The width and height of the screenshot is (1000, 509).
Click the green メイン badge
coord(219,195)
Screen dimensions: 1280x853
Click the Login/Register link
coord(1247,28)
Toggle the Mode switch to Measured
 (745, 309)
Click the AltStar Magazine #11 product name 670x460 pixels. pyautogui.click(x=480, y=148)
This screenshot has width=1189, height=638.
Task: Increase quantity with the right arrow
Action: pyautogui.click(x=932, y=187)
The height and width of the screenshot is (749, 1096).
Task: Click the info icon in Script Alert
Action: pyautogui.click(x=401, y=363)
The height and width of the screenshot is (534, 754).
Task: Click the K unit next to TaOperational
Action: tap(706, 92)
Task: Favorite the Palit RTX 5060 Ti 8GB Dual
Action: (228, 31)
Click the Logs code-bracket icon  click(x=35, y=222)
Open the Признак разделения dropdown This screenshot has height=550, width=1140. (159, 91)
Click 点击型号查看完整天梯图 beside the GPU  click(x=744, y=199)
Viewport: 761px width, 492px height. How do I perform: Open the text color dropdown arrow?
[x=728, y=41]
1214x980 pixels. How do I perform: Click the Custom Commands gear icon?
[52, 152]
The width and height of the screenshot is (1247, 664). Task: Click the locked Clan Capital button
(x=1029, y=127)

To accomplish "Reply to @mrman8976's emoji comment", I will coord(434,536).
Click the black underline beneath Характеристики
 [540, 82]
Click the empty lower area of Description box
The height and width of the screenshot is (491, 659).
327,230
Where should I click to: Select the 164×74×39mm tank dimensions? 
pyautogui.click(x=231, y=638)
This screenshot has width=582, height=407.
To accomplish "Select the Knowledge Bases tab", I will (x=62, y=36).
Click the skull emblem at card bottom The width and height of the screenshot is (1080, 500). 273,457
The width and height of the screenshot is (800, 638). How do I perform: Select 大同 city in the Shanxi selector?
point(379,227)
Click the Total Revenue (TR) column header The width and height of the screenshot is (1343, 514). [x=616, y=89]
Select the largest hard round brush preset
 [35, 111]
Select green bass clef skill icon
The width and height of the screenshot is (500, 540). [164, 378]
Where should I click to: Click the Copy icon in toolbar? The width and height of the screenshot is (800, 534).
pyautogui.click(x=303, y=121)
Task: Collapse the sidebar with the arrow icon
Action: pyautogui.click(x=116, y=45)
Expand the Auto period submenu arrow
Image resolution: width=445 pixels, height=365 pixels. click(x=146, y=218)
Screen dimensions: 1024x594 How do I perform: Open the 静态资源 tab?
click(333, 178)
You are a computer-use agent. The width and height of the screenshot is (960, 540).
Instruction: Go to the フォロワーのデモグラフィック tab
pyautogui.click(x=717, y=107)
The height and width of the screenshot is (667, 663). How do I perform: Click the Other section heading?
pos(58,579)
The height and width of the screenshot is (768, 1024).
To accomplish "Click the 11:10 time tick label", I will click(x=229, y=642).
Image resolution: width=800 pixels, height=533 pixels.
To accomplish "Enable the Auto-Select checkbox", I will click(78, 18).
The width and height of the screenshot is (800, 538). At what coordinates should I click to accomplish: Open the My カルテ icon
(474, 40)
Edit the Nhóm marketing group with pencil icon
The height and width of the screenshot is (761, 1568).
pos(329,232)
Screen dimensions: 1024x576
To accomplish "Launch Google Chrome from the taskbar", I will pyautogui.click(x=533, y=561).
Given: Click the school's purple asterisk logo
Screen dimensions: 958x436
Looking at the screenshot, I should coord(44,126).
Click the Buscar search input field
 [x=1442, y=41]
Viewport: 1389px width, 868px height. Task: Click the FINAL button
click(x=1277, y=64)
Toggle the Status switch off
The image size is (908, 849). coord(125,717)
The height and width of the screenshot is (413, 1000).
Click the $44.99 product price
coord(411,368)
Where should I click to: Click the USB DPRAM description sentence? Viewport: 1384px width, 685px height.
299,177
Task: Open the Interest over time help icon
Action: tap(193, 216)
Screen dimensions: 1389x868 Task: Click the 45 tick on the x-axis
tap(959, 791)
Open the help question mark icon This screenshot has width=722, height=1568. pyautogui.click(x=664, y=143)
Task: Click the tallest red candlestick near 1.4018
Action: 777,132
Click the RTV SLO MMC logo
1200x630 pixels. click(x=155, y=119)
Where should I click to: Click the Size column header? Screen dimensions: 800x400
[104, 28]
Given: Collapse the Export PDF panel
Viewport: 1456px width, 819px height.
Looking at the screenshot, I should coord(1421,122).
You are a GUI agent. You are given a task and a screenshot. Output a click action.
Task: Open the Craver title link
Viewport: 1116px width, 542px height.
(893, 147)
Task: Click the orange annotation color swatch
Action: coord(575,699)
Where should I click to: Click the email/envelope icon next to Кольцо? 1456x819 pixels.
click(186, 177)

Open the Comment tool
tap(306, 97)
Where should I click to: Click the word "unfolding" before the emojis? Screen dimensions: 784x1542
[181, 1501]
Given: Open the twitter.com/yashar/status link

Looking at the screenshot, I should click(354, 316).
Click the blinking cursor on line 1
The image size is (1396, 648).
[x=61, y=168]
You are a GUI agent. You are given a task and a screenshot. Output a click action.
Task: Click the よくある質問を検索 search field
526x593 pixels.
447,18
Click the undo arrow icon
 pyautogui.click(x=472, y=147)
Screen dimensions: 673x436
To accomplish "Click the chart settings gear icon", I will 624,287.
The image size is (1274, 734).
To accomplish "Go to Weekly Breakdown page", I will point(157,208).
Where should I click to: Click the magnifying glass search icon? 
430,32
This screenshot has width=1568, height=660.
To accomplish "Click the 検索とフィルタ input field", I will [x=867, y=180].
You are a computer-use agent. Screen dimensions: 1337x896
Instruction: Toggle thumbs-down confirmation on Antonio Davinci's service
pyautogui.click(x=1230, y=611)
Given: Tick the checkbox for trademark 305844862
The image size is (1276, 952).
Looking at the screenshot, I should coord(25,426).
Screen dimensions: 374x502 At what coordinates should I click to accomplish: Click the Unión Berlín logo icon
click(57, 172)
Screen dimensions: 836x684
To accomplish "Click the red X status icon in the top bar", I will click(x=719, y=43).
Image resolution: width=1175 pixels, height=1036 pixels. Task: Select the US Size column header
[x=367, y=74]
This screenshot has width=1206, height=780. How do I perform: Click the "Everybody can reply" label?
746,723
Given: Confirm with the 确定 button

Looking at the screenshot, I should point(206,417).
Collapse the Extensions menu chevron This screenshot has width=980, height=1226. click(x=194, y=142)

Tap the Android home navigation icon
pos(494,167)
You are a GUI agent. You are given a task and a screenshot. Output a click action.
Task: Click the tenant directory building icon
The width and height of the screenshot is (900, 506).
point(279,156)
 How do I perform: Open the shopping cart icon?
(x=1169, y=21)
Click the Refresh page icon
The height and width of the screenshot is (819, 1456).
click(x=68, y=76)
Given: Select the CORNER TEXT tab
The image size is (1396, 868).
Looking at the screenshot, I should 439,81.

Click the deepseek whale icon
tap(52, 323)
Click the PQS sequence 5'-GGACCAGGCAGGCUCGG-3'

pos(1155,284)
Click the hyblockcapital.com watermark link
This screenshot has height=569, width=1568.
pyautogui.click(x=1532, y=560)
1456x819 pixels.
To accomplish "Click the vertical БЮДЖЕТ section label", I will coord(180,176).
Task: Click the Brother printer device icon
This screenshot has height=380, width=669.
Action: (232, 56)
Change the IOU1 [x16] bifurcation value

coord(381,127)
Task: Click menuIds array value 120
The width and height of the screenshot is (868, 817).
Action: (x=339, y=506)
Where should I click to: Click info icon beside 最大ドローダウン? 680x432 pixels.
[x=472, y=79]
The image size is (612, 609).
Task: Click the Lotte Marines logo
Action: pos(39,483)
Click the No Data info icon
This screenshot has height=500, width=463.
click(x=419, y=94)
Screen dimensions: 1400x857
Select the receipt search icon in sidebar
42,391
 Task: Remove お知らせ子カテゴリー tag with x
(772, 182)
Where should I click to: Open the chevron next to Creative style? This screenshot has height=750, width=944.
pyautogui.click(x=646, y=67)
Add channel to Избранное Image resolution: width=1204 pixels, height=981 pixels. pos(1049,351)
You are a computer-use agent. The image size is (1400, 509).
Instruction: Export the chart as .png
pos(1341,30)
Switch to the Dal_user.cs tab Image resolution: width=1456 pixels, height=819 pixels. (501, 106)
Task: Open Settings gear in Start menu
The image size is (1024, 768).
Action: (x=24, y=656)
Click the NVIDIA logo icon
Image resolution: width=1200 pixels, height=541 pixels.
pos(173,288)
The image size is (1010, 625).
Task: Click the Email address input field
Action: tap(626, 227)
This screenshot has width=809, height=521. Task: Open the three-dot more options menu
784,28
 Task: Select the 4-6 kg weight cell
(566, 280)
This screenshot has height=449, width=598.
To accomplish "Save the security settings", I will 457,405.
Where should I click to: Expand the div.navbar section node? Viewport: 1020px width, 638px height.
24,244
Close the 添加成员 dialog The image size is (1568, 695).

* **課題の目的**
「Where should I click to: Click the Size」を含む行に始まり、「Action: coord(575,699)」を含む行までを、「番号」と「内容」の2列から成るMarkdownの表として表してください。番号は1からの通し番号とし、空行は含めないでください。

* **課題の結果**
| 番号 | 内容 |
|---|---|
| 1 | Where should I click to: Click the Size column header? Screen dimensions: 800x400 |
| 2 | [104, 28] |
| 3 | Given: Collapse the Export PDF panel |
| 4 | Viewport: 1456px width, 819px height. |
| 5 | Looking at the screenshot, I should coord(1421,122). |
| 6 | You are a GUI agent. You are given a task and a screenshot. Output a click action. |
| 7 | Task: Open the Craver title link |
| 8 | Viewport: 1116px width, 542px height. |
| 9 | (893, 147) |
| 10 | Task: Click the orange annotation color swatch |
| 11 | Action: coord(575,699) |